╭─ 给定文段
时间:2024-05-12 22:10:39来源:界面新闻
过去说到“屏幕”或者“影像”,人们脑海中会浮现出家人围坐在电视机前的场景,或想到在黑漆漆的影院里和陌生人一起观影的感受。在今天,影像泛滥成为常态,所有媒体和服务都在争夺着用户的可支配时间。
一方面,智能手机如影随行,竖屏视频呈现迅猛发展之势,它们大多短小精悍,让人看过之后觉得既满足又空虚,不断划向下一条,即便是对那些画质差、色彩暗淡的“电子包浆”视频也依然津津有味;另一边,观众包月包年地购买视频网站会员,观看时长较长、画质清晰的电视连续剧和电影,却时常点击倍速播放……
从竖屏到“包浆”再到倍速,今日我们视觉生活的这些新常态都是怎么发生的?
01 竖屏观看人并不是生来就适合观看竖屏视频的。人类双眼水平排列,意味着人天生更适应横向的视野。在论文《竖幅影像建构探究》中,中央民族大学新闻与传播学院副教授王斌谈到,根据人体工程学的研究,人类的正常视野左右(即“横向”)是120度,竖屏意味着观众需要将视野始终约束在左右仅有约30度的狭长视野内、观看原本已经很逼仄的构图,可能还需要不断上下翻动眼球,以寻求画面信息的全面性,所以观看时很容易产生疲惫感,因此,“短”(不超过5分钟)才是竖屏影像最为理想的叙事时长。
╰─
╭─ 提取信息
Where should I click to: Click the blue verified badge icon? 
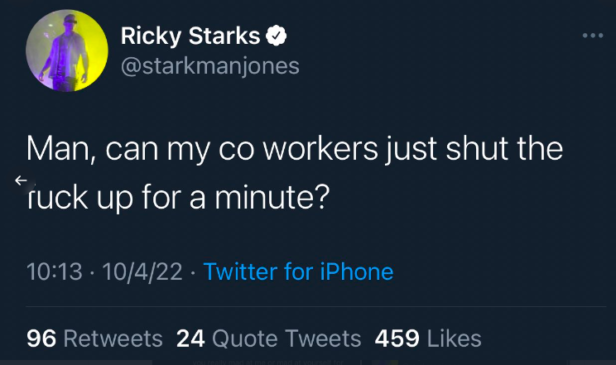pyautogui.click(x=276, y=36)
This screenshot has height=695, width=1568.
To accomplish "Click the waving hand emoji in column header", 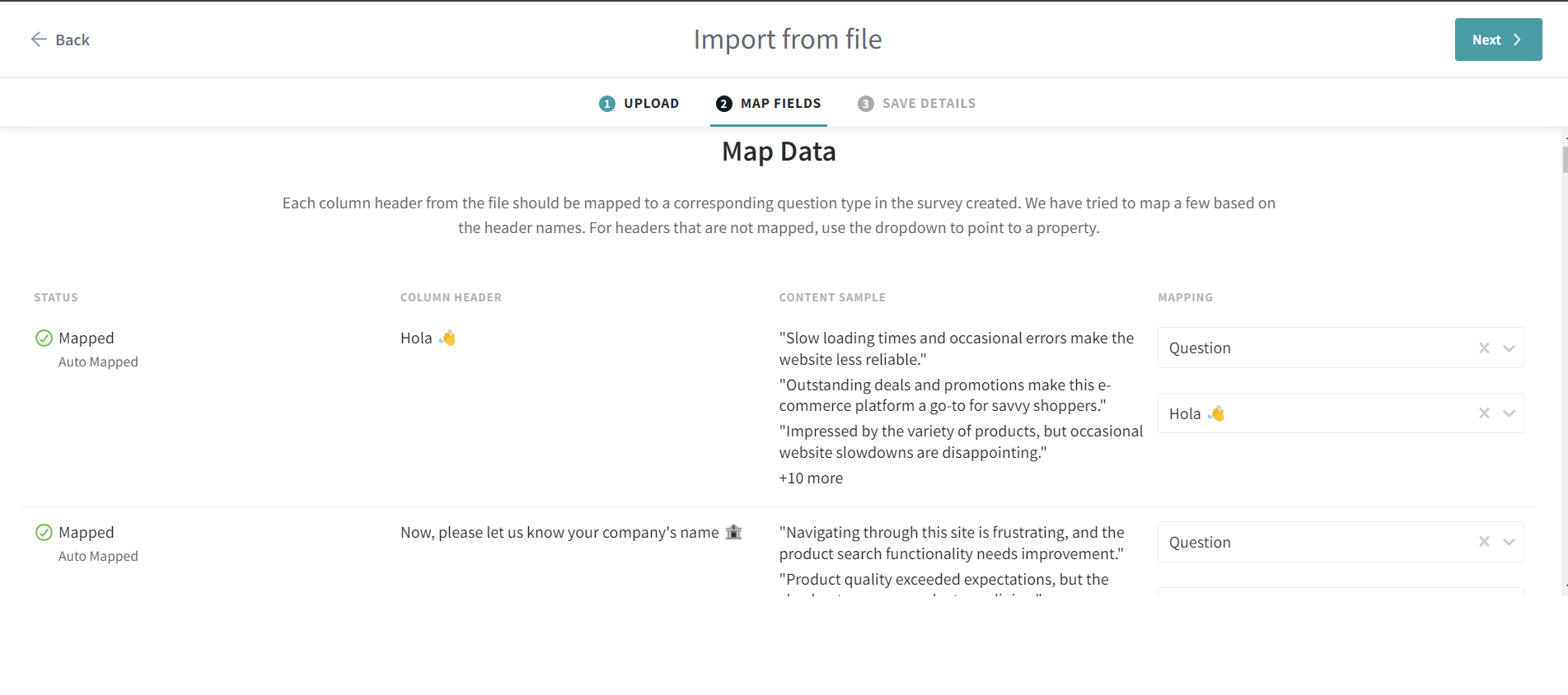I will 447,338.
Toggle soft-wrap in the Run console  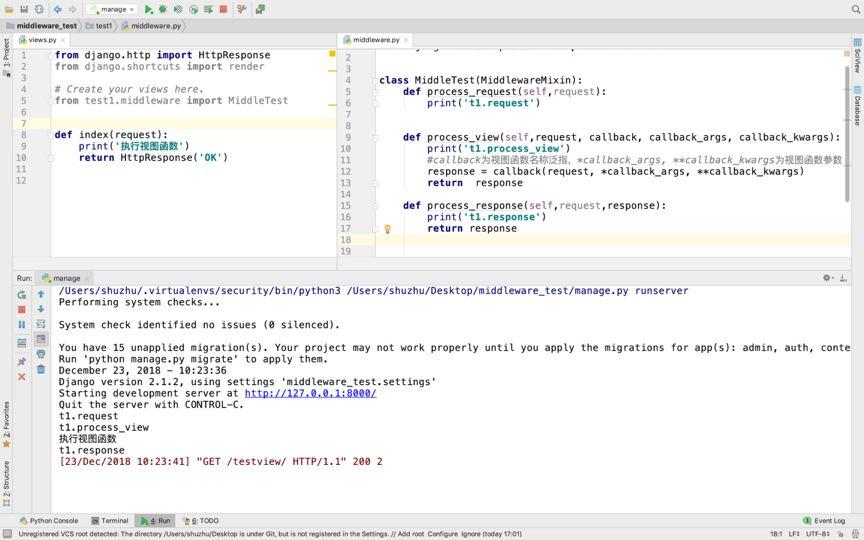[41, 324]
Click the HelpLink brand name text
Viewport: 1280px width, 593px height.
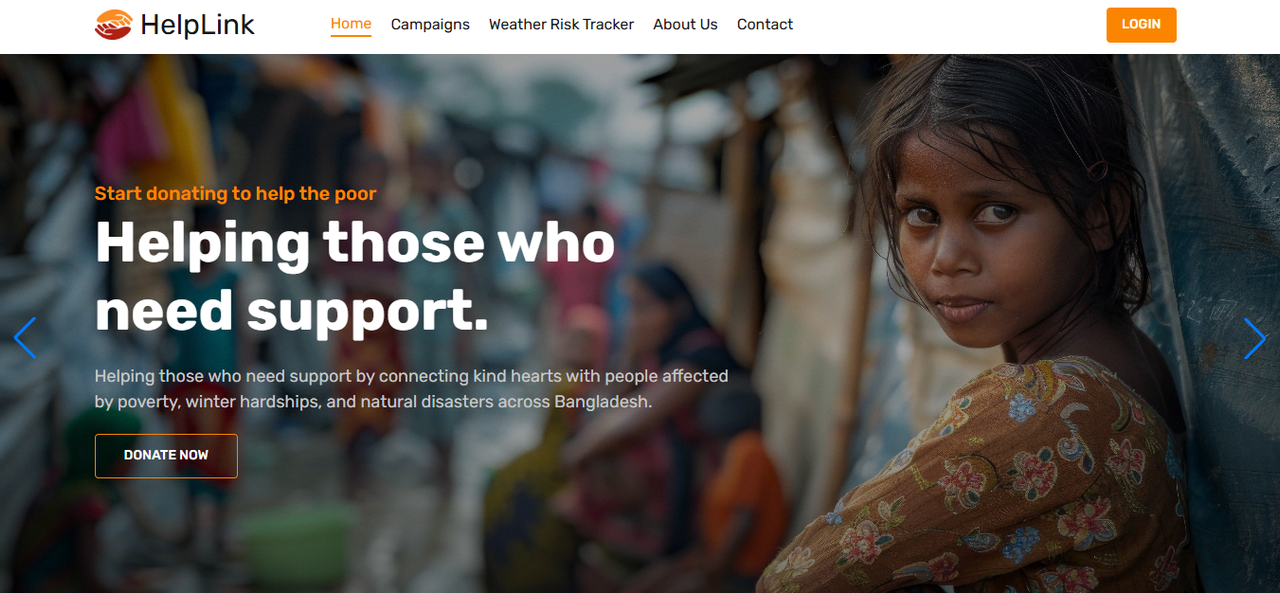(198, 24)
╰─
问题描述 1:
根据给定文段，为什么“短”（不超过5分钟）是竖屏影像最理想的叙事时长？请用一到三句话说明。
问题描述 2:
给定文段提到了今日我们视觉生活的几种新常态，请全部列出。
问题描述 3:
请逐字照录给定文段中的一段文字，从“一方面,智能手机如影随行,竖”开始，一直到“竖屏影像最为理想的叙事时长。”为止。
上面的列表与作答无关，不必参考。

回答 1:
人类双眼水平排列，正常视野左右为120度。竖屏却把观众的视野约束在左右仅约30度的狭长范围内，让人观看本已逼仄的构图，还可能需要不断上下翻动眼球来获取完整的画面信息。这样观看很容易疲惫，所以竖屏影像以短为宜。

回答 2:
竖屏、“包浆”、倍速。

回答 3:
一方面,智能手机如影随行,竖屏视频呈现迅猛发展之势,它们大多短小精悍,让人看过之后觉得既满足又空虚,不断划向下一条,即便是对那些画质差、色彩暗淡的“电子包浆”视频也依然津津有味;另一边,观众包月包年地购买视频网站会员,观看时长较长、画质清晰的电视连续剧和电影,却时常点击倍速播放……
从竖屏到“包浆”再到倍速,今日我们视觉生活的这些新常态都是怎么发生的?
01 竖屏观看人并不是生来就适合观看竖屏视频的。人类双眼水平排列,意味着人天生更适应横向的视野。在论文《竖幅影像建构探究》中,中央民族大学新闻与传播学院副教授王斌谈到,根据人体工程学的研究,人类的正常视野左右(即“横向”)是120度,竖屏意味着观众需要将视野始终约束在左右仅有约30度的狭长视野内、观看原本已经很逼仄的构图,可能还需要不断上下翻动眼球,以寻求画面信息的全面性,所以观看时很容易产生疲惫感,因此,“短”(不超过5分钟)才是竖屏影像最为理想的叙事时长。